Living in an unsafe world

Hello ladies, gentlemen and others

I am sorry that I have not blogged for a little while. I have been a little occupied with some pro-active stuff for a change. I was on training last week with David Solomon (smart fellow) and I have been preparing for a talk that I will be delivering in Stockholm in a few days. Fortunately for me, they are willing to speak English; I speak no Swedish at all.

So, in my last post, I said that I would be discussing limiting risks. If your computer is turned on and connected to a network then the risk to it is non-zero. All that you can do is find a good balance between risk and functionality. If your computer is turned off, it is very safe but quite non-functional. If the computer is turned on and there is no firewall protecting it and the logged on user is an admin then it is probably very functional but not at all safe. Everything else is seeking a balance point.

So, are you familiar with the ten immutable laws: https://www.microsoft.com/technet/archive/community/columns/security/essays/10imlaws.mspx?mfr=true ?

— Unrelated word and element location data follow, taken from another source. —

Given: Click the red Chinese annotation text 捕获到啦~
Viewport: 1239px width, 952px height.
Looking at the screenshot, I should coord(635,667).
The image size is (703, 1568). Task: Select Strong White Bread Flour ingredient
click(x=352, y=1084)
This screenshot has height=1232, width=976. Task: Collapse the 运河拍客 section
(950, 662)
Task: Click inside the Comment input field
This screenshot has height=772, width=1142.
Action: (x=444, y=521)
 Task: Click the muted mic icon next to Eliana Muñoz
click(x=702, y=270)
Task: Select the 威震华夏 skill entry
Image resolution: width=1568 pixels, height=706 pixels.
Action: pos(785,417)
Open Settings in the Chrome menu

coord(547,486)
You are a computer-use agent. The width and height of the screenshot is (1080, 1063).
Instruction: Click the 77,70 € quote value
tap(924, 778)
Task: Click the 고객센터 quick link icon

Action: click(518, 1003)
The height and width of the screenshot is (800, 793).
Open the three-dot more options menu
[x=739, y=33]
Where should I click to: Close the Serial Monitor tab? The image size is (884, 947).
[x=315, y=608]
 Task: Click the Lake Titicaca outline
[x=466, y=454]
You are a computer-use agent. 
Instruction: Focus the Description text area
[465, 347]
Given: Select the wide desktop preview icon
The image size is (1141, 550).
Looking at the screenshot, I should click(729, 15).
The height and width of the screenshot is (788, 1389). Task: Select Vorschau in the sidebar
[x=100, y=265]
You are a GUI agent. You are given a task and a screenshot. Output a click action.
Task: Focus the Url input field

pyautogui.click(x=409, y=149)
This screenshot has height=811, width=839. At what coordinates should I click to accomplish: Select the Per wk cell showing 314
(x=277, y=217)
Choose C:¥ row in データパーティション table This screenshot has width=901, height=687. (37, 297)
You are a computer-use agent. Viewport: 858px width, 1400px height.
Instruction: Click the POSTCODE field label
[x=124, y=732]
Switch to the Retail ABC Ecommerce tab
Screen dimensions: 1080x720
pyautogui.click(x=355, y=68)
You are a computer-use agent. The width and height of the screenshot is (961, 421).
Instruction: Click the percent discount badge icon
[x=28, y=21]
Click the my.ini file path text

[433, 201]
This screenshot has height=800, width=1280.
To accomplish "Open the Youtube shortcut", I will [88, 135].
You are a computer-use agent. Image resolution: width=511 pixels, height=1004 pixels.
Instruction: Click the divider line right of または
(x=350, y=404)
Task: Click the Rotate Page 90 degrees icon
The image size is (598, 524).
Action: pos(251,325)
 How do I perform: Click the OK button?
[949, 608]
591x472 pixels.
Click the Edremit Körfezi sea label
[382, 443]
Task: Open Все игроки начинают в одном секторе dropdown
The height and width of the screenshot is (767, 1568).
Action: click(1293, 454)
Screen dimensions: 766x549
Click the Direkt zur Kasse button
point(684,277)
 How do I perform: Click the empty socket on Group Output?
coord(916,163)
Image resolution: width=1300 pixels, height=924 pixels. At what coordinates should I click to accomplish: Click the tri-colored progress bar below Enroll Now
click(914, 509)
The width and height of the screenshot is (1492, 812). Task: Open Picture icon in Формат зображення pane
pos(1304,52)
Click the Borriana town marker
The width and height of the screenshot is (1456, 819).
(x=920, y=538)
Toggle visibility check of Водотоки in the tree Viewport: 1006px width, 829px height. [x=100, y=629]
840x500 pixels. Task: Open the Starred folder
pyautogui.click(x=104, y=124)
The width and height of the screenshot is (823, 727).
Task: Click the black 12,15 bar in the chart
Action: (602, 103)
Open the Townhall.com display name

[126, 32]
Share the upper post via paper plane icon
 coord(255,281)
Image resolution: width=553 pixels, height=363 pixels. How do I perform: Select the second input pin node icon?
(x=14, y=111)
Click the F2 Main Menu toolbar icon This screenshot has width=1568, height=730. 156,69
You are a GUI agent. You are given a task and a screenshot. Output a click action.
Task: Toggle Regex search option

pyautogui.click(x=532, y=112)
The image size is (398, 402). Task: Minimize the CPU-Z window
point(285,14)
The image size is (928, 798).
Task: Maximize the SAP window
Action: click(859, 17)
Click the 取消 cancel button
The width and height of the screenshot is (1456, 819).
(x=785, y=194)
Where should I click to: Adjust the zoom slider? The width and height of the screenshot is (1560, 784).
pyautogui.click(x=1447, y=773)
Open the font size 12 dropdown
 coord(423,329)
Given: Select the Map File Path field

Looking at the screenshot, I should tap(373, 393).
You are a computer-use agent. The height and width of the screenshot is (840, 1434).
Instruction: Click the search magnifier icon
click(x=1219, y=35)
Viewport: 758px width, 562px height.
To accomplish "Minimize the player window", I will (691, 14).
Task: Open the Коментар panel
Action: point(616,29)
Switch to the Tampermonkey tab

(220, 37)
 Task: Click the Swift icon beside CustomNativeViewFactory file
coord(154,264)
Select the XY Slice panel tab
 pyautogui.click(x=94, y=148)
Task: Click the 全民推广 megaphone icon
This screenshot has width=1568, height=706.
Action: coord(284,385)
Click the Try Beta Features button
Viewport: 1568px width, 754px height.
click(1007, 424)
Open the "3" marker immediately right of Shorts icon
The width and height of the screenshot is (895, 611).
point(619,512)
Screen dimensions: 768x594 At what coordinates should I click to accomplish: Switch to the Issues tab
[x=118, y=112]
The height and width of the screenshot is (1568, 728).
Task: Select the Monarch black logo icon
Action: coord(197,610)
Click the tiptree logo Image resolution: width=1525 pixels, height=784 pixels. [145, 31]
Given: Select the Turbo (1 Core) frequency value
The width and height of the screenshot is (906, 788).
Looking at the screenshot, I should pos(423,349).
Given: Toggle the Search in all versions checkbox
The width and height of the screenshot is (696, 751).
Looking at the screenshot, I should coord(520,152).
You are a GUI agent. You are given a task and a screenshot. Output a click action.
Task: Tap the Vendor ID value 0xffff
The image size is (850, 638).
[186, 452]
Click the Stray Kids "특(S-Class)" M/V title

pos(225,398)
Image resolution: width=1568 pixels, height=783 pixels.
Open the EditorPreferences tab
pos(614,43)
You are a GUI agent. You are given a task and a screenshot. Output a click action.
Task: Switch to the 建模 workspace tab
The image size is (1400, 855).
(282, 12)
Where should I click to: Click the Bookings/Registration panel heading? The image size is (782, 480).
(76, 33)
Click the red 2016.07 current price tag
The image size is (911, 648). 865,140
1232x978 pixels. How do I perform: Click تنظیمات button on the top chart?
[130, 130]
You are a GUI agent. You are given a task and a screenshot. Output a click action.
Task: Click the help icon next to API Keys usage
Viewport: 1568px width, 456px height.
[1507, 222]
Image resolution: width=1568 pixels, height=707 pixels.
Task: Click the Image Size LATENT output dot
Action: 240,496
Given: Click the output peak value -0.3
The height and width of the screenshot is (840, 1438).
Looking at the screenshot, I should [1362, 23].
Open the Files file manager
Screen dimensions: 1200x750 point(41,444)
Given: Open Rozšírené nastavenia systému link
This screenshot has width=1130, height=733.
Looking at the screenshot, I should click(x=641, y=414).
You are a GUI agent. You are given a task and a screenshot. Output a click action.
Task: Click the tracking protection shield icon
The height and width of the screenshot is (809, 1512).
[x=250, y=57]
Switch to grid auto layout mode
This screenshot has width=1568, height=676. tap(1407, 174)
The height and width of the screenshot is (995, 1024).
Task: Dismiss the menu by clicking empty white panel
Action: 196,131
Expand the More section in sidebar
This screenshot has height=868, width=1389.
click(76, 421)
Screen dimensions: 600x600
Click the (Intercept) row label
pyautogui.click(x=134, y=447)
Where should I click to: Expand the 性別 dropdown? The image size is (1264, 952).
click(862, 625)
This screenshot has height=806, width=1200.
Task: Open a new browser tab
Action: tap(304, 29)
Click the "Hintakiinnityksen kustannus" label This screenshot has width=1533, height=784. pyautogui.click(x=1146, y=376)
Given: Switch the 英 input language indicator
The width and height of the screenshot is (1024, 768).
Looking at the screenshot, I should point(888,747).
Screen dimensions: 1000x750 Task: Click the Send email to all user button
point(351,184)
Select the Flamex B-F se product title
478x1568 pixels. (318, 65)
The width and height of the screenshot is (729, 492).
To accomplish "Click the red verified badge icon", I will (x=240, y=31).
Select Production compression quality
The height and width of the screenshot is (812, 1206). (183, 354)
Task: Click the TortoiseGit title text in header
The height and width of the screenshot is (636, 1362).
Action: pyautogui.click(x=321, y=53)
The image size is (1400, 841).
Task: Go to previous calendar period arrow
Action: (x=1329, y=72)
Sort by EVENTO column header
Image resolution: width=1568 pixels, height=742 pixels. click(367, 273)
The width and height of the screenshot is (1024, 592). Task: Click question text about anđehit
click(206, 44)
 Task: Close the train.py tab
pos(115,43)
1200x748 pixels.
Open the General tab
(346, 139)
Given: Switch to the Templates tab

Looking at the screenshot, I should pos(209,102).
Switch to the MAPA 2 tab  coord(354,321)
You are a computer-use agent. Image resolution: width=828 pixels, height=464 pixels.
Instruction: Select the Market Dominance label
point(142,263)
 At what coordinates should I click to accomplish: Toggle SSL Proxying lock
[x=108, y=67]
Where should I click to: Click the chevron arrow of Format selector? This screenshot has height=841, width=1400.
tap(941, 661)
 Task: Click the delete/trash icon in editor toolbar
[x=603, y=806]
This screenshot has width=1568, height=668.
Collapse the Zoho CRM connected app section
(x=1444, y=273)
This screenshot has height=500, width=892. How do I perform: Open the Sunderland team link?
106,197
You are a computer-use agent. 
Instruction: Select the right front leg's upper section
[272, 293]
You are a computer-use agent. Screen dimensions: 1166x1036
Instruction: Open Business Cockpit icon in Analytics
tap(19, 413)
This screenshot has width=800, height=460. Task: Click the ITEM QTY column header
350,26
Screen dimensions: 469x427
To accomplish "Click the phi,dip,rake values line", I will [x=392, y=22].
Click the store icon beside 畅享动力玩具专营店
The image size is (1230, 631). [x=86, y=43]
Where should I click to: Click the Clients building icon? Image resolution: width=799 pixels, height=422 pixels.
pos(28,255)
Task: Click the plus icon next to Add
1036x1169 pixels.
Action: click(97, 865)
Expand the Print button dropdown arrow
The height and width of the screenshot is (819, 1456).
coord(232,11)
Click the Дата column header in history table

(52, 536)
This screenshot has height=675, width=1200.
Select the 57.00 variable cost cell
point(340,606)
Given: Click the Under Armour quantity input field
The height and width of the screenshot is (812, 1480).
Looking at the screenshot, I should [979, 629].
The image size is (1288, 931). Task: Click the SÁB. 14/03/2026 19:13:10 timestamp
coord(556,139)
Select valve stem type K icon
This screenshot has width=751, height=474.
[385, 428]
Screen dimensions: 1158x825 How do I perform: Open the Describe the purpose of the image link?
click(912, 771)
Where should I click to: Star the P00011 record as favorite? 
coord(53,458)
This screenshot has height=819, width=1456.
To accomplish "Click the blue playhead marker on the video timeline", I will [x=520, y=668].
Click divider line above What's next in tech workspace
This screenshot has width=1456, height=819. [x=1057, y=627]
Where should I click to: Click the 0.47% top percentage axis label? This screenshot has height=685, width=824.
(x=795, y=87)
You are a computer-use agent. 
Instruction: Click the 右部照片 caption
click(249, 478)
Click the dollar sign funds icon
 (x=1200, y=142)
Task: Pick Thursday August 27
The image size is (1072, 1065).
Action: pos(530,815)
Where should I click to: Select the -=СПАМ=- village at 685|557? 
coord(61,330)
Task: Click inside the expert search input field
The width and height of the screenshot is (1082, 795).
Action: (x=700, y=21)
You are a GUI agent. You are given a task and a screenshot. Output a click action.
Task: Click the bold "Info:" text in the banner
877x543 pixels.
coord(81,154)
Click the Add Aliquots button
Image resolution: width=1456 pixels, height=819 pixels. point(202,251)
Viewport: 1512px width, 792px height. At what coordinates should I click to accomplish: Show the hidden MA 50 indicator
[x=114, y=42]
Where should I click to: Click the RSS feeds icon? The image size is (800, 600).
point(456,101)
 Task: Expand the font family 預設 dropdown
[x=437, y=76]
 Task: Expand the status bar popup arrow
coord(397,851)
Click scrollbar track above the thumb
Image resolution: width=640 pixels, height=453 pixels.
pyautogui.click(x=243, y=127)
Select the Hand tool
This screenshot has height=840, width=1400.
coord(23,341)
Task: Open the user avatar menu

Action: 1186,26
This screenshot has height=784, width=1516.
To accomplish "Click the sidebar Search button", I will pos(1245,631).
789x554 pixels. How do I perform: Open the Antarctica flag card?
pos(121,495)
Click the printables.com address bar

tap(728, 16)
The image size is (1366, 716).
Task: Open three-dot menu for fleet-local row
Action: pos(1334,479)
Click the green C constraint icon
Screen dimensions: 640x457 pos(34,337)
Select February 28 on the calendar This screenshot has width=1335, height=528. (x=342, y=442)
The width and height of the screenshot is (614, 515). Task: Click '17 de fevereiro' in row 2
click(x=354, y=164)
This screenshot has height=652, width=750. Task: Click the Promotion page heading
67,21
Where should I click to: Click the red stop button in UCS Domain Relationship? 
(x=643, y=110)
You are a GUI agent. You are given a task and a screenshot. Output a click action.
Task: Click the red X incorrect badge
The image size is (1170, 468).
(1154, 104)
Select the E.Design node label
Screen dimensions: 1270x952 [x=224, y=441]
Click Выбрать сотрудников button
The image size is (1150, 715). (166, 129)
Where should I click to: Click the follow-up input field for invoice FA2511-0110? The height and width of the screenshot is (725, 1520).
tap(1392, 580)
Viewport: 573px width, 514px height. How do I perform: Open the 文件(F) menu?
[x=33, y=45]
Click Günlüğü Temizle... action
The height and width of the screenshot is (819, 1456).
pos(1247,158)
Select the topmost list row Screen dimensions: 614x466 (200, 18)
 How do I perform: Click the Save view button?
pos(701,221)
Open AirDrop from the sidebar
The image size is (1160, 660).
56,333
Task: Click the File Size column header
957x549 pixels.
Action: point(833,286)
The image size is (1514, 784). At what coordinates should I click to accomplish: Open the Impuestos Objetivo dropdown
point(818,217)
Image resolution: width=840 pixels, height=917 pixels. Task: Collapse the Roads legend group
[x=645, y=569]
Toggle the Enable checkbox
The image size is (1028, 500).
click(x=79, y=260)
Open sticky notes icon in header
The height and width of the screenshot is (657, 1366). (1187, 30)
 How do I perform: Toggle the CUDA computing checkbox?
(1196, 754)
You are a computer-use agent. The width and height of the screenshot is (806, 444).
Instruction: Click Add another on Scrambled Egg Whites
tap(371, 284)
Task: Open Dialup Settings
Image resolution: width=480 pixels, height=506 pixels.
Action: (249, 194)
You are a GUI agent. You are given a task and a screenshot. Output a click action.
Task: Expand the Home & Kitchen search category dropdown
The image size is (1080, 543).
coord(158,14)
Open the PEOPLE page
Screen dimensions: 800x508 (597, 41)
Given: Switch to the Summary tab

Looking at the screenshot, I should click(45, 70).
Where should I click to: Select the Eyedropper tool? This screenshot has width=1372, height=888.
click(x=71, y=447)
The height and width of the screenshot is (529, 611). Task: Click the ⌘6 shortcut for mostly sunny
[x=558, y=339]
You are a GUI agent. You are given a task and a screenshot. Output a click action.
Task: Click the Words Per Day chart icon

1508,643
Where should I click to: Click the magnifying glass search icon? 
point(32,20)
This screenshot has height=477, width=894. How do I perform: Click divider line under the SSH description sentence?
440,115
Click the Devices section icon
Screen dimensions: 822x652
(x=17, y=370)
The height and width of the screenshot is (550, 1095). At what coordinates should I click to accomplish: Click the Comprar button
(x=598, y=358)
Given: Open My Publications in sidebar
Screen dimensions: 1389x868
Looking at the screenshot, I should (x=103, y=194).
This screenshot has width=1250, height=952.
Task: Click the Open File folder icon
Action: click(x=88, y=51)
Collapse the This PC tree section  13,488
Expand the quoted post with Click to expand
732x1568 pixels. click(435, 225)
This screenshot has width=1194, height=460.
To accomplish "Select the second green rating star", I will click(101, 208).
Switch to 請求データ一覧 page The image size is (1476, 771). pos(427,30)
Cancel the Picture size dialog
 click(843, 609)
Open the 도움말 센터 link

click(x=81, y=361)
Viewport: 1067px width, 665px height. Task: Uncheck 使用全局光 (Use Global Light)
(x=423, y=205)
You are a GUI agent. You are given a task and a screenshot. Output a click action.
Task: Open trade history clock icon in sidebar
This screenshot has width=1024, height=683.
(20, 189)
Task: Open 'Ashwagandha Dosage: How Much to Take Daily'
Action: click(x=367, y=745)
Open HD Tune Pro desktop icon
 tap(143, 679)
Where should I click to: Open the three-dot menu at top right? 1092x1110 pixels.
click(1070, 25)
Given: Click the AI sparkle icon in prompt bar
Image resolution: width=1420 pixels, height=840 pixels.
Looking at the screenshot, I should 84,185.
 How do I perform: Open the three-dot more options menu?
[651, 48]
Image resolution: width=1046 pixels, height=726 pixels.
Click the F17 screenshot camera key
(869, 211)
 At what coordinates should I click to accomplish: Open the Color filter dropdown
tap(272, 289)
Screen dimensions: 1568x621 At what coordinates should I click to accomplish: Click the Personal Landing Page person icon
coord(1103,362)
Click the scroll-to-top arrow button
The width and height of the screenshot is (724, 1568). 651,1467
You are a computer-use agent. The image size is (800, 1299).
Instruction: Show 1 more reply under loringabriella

I like law #1: If a bad guy can persuade you to run his program on your computer, it's not your computer anymore

This might seem like it is not wholly true – if malware runs under a limited account, is that so bad? It might not be the end of the world if that account were very limited and that software only ran with that user account. What if there were an elevation of privilege vulnerability as well? It has happened before in Windows, Linux, BeOS – none of this is OS specific. These are called blended attacks. It may be that there are no elevations left or that there is no route to the elevation from the things that malware running in a compromised context can access. However, if something might be a risk, it is best to assume that it is a risk. Smart but dishonest people will work very hard to find any hole.

Given that, any computer with malware can not be fully trusted. In a near perfect world, it wouldn’t be trusted at all. Of course, in a perfect world, there would be no malware.

In this very imperfect world, it is pretty much certain that some of the computers that connect to a website will be compromised. Some of them will belong to blackhats. It has been said that politics is the art of the possible. IT security also the art of the possible – living in a world where not everything is safe.